Singles from Big Night Music
- "Gunning for the Buddha" Released: 1986; "Running on the Rocks" Released: 1986;

= Big Night Music =

Big Night Music is a studio album by the English band Shriekback, released in 1986. It spent six weeks on the Billboard album chart, peaking at number 145. With the departure of Carl Marsh, Barry Andrews took over as the band's frontman.
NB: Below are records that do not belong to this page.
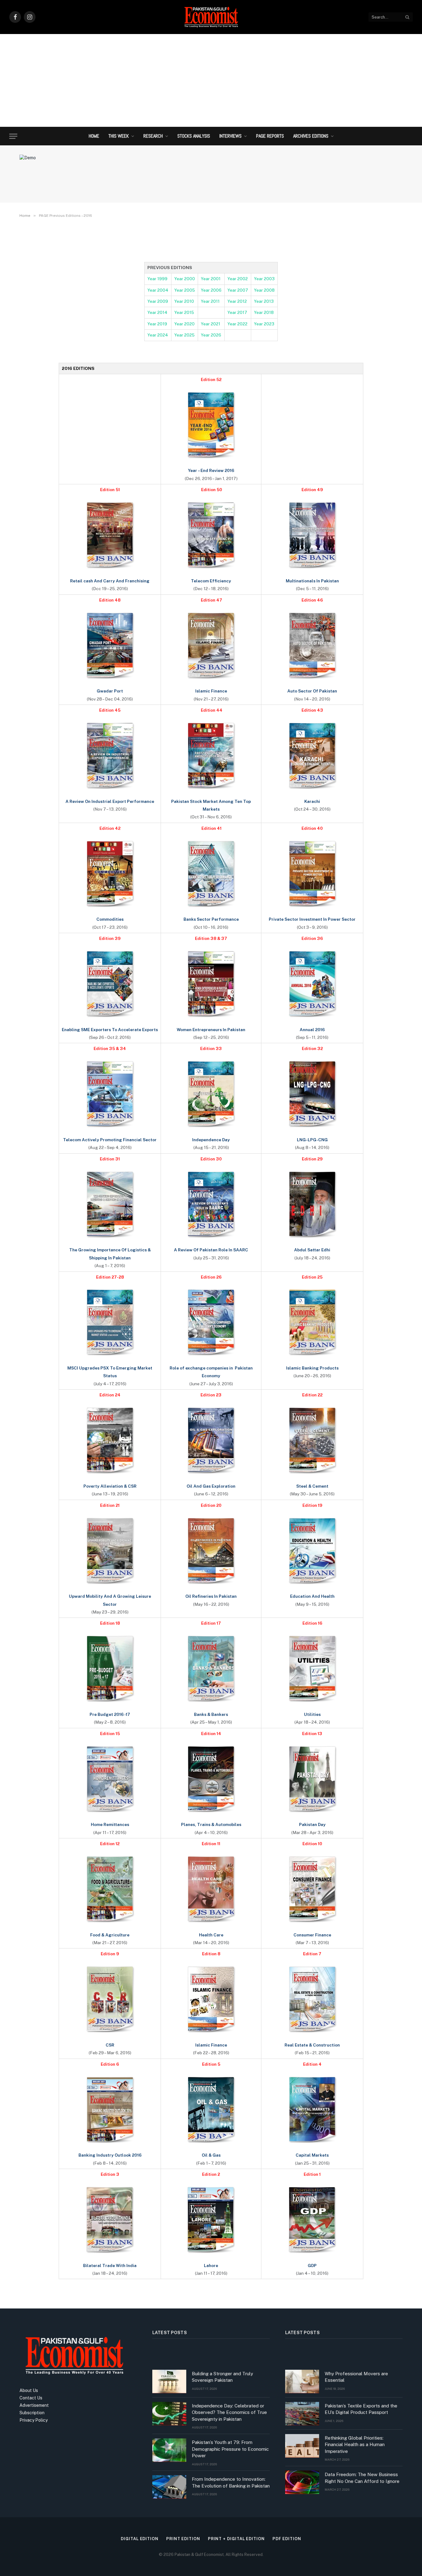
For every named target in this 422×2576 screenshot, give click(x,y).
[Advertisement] (211, 80)
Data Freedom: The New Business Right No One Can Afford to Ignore (362, 2478)
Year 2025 (184, 334)
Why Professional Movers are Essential (356, 2377)
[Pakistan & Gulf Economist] (211, 17)
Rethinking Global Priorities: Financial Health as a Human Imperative (355, 2444)
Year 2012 (237, 301)
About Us (28, 2390)
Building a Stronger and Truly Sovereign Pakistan (222, 2377)
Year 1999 (157, 278)
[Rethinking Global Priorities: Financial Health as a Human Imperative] (302, 2446)
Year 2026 (211, 334)
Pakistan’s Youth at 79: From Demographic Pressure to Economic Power (230, 2449)
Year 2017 (237, 312)
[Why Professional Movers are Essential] (302, 2381)
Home (94, 136)
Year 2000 (184, 278)
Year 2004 (157, 290)
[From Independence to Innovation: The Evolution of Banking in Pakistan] (169, 2487)
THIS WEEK (118, 136)
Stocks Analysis (193, 136)
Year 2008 (264, 290)
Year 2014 (157, 312)
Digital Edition (139, 2538)
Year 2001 (211, 278)
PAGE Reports (270, 136)
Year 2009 (157, 301)
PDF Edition (286, 2538)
Remaining original member Dave Allen left the band following the release of the album.

==Track listing==
All songs by Dave Allen, Barry Andrews and Martyn Barker.
1. "Black Light Trap" - 5:09
2. "Gunning for the Buddha" - 4:37
3. "Running on the Rocks" - 4:58
4. "The Shining Path" - 4:37
5. "Pretty Little Things" - 3:50
6. "Underwaterboys" - 4:51
7. "Exquisite" - 4:30
8. "The Reptiles and I" - 4:32
9. "Sticky Jazz" - 4:28
10. "Cradle Song" - 4:16

==Charts==

| Chart (1986) | Peak position |
|---|---|
| Australia (Kent Music Report) | 68 |
| Canada Top Albums/CDs (RPM) | 89 |

==Personnel==
- Barry Andrews - keyboards, synthesizers, lead vocals
- Dave Allen - bass
- Martyn Barker - drums
- Sarah Partridge - backing vocals (tracks 1, 3 to 7 and 9)
- Wendy Partridge - backing vocals (tracks 1, 3 to 7 and 9)
- Steve Halliwell - keyboards, Hammond organ and electric piano (tracks 1, 4 to 6, 9 and 10)
- Mike Cozzi - electric and acoustic guitar (tracks 1 to 4 and 6 to 10)
- Mark Chandler - trumpet (tracks 1 and 3)
- Ian Fraser - tenor saxophone (tracks 1 and 3)
- Richard Edwards - trombone (tracks 1 and 3)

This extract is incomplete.